Snowden to Critics: Questioning Putin Has Opened Conversation About Surveillance
The Guardian carries Edward Snowden's detailed rebuttal to critics who say that his recent live-TV interaction with Vladimir Putin, in which Snowden asked whether the Russian government was engaged in spying on Russian citizens' communications, was a scripted moment intended to curry or maintain favor with Putin. After all, Snowden is currently living in Russia, where he has been granted only temporary harbor, goes this argument, so he is at the mercy of the Russian government, and has just gamely thrown Putin a softball. (Slashdot reader Rambo Tribble said the exchange had a "canned quality," a sentiment widely echoed.) Snowden writes that, far from being a whitewash of actual policies by the Russian government, his question ("Does [your country] intercept, analyse or store millions of individuals' communications?") "was intended to mirror the now infamous exchange in US Senate intelligence committee hearings between senator Ron Wyden and the director of national intelligence, James Clapper, about whether the NSA collected records on millions of Americans, and to invite either an important concession or a clear evasion"; he decribes Putin's answer as a combination of inconsistent denial and evasion. Snowden writes:
"I blew the whistle on the NSA's surveillance practices not because I believed that the United States was uniquely at fault, but because I believe that mass surveillance of innocents – the construction of enormous, state-run surveillance time machines that can turn back the clock on the most intimate details of our lives – is a threat to all people, everywhere, no matter who runs them. Last year, I risked family, life, and freedom to help initiate a global debate that even Obama himself conceded 'will make our nation stronger.' I am no more willing to trade my principles for privilege today than I was then. I understand the concerns of critics, but there is a more obvious explanation for my question than a secret desire to defend the kind of policies I sacrificed a comfortable life to challenge: if we are to test the truth of officials' claims, we must first give them an opportunity to make those claims."
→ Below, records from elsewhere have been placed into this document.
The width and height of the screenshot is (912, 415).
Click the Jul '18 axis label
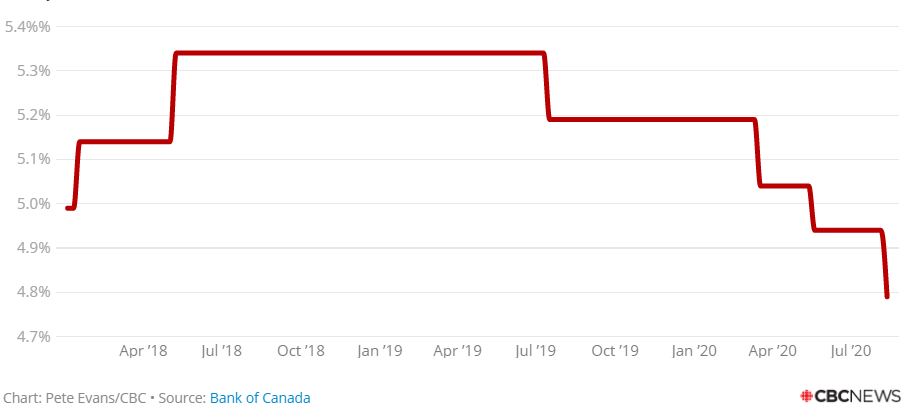tap(221, 351)
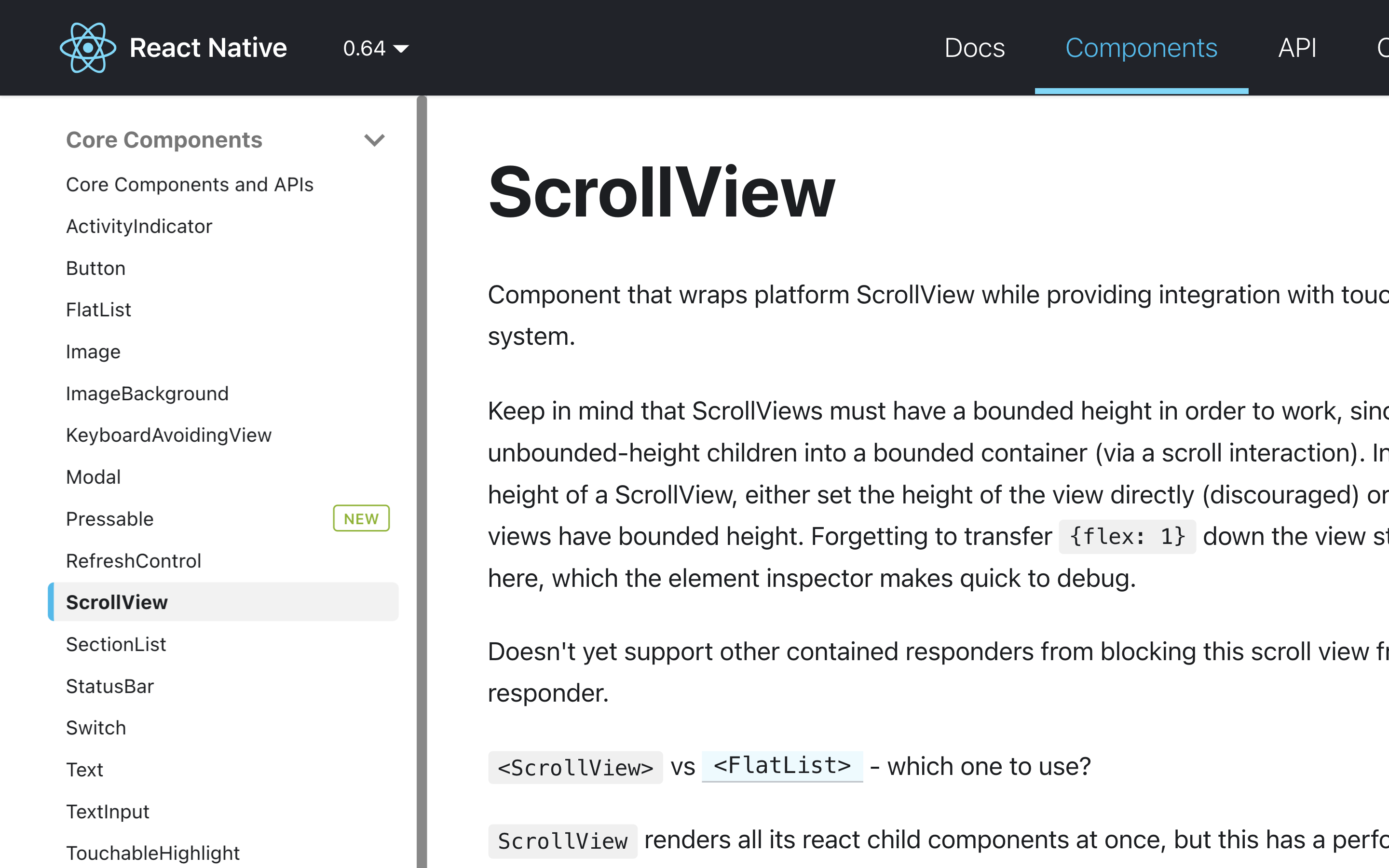This screenshot has width=1389, height=868.
Task: Open the ActivityIndicator component page
Action: tap(140, 226)
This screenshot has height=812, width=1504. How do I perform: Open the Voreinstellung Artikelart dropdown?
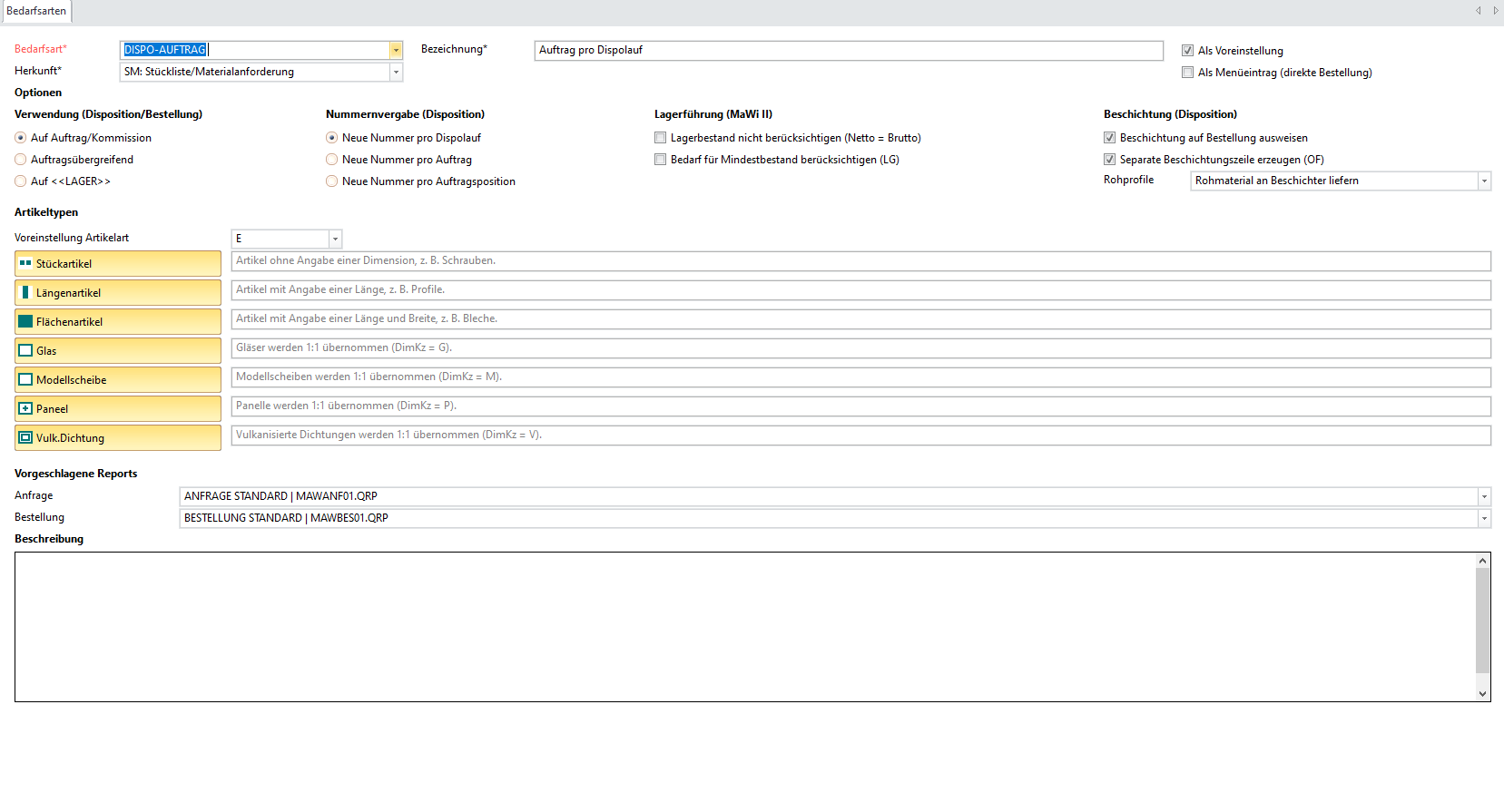coord(335,239)
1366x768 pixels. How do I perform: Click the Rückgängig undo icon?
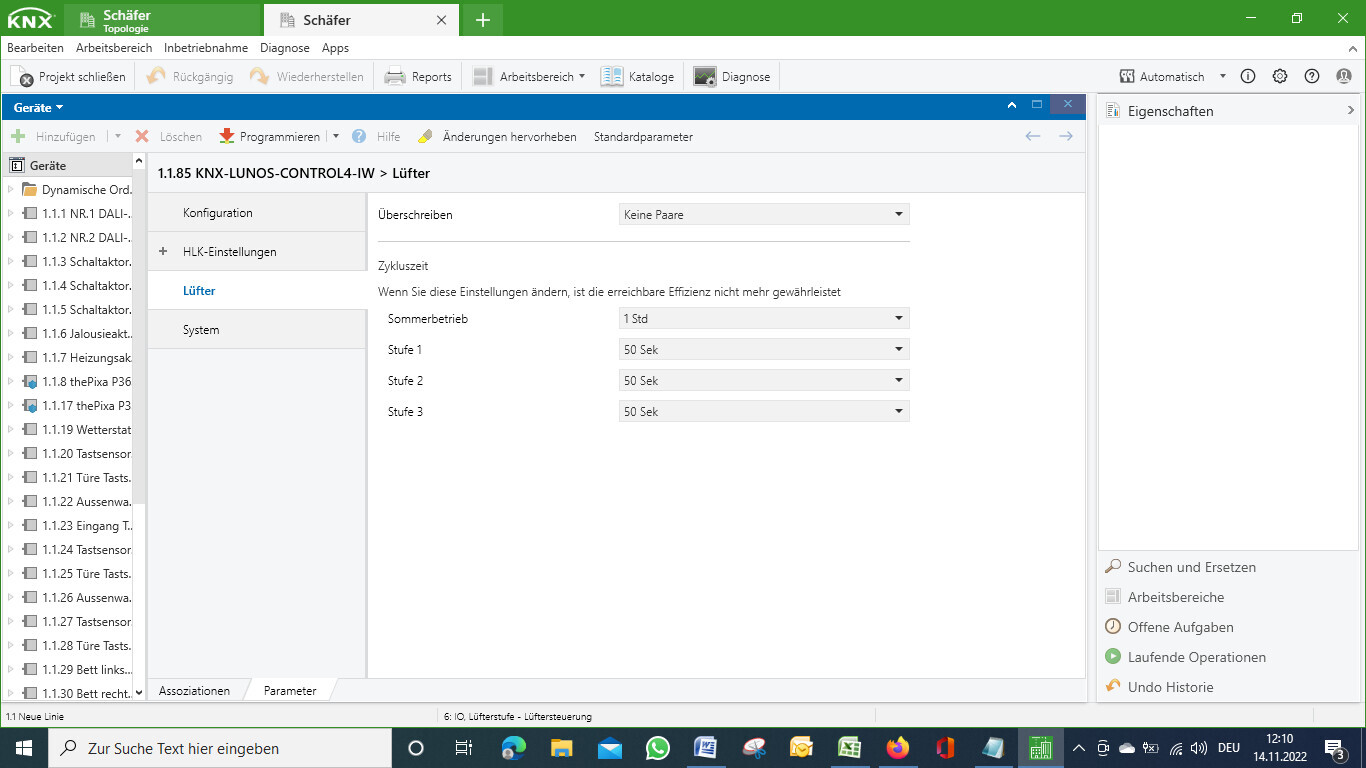click(155, 75)
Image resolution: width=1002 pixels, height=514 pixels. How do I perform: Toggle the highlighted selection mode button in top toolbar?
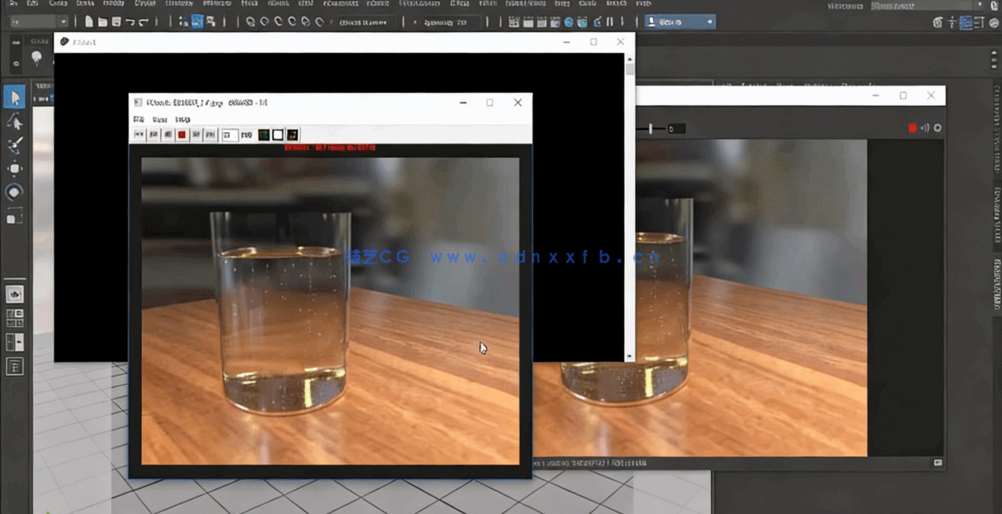click(197, 21)
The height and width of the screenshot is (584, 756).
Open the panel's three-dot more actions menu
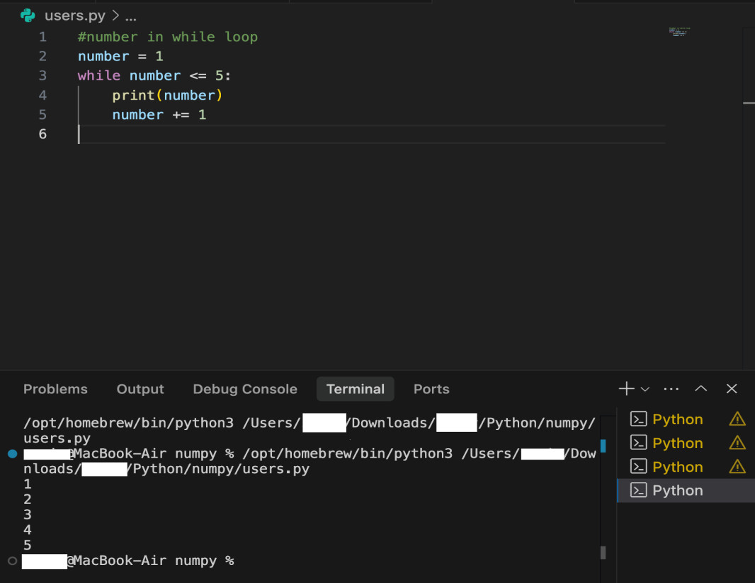(x=671, y=389)
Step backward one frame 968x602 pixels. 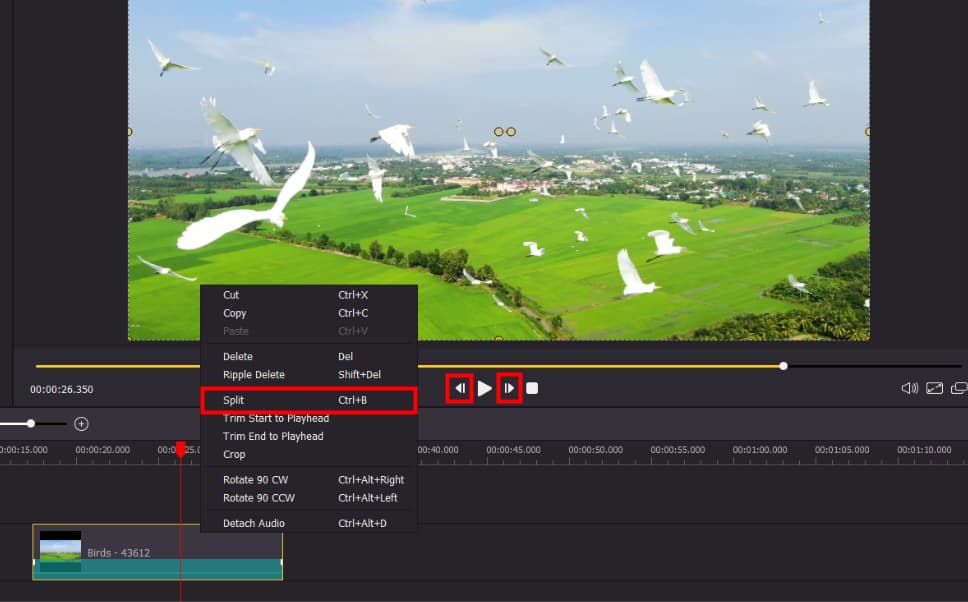(461, 386)
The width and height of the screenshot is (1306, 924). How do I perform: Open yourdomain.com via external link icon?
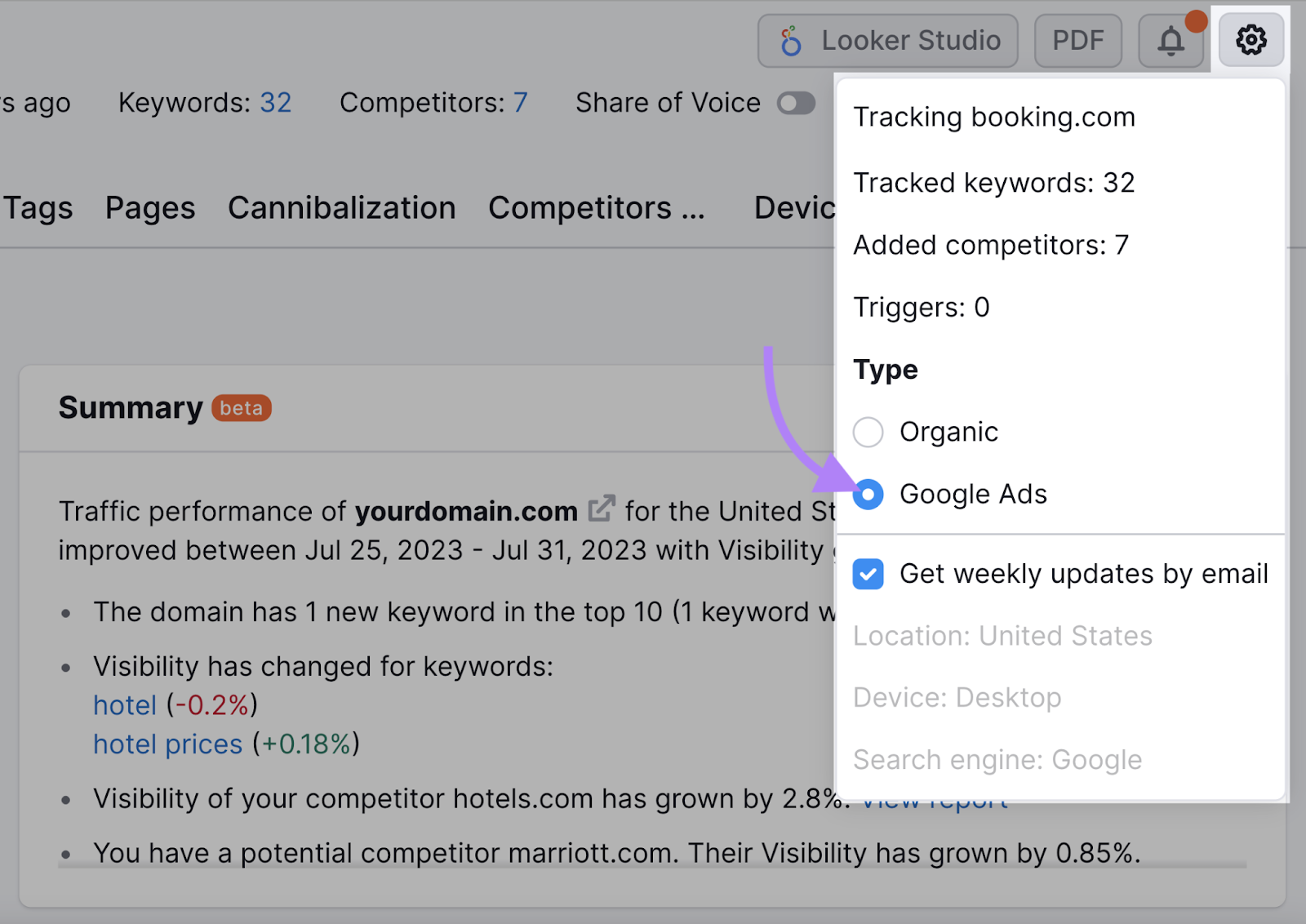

It's Russia, you twit! How can there be a Russian conversation about domestic surveillance when they have trouble having political opposition, let alone a free press! The Russian Federation is 148th in the 2014 Reporters Without Borders World free press index, and here you are, talking about how you asked a tough question to a leader who doesn't give a shit about looking hypocritical or lying, and has been using you for the last 10 months to discredit the West while he goes forward with his project of grand russian unification.
After watching a man sacrifice his chances of living a normal life, fleeing the country he grew up in after doing what he felt was right, why did so many readily believe he was willing to give up his principals so easily? Obviously Putin wasn't going to give a straight answer, whether in the US or Russia or anywhere else politicians lie when it suits them. How often do we go after reporters, attacking them for asking questions they don't receive truthful answers to? The entire incident seemed a clear attempt at discrediting Snowden, something that should have been exceedingly obvious to everyone. I applaud him for having the courage to put his own safety on the line and ask Putin about mass surveillance. I'm sure he fully expected the dodgy answer he got, he may have even expected further consequences from Putin and his lackeys, but I doubt he expected people to turn around and say he shouldn't have asked the question to begin with. He shows more courage still coming out and challenging Putin's answer in this article. We owe him our gratitude, respect, and an apology.
Snowden to Critics: Questioning Putin Has Opened Conversation About Surveillance
If he really wanted to ask questions about freedoms, he should have asked about the LGBT rights in Russia or Chechens' right for self-determination. In the US, asking about surveillance violations is the right question to ask because, by and large, it is one of the most pressing issues. In Russia, that ain't.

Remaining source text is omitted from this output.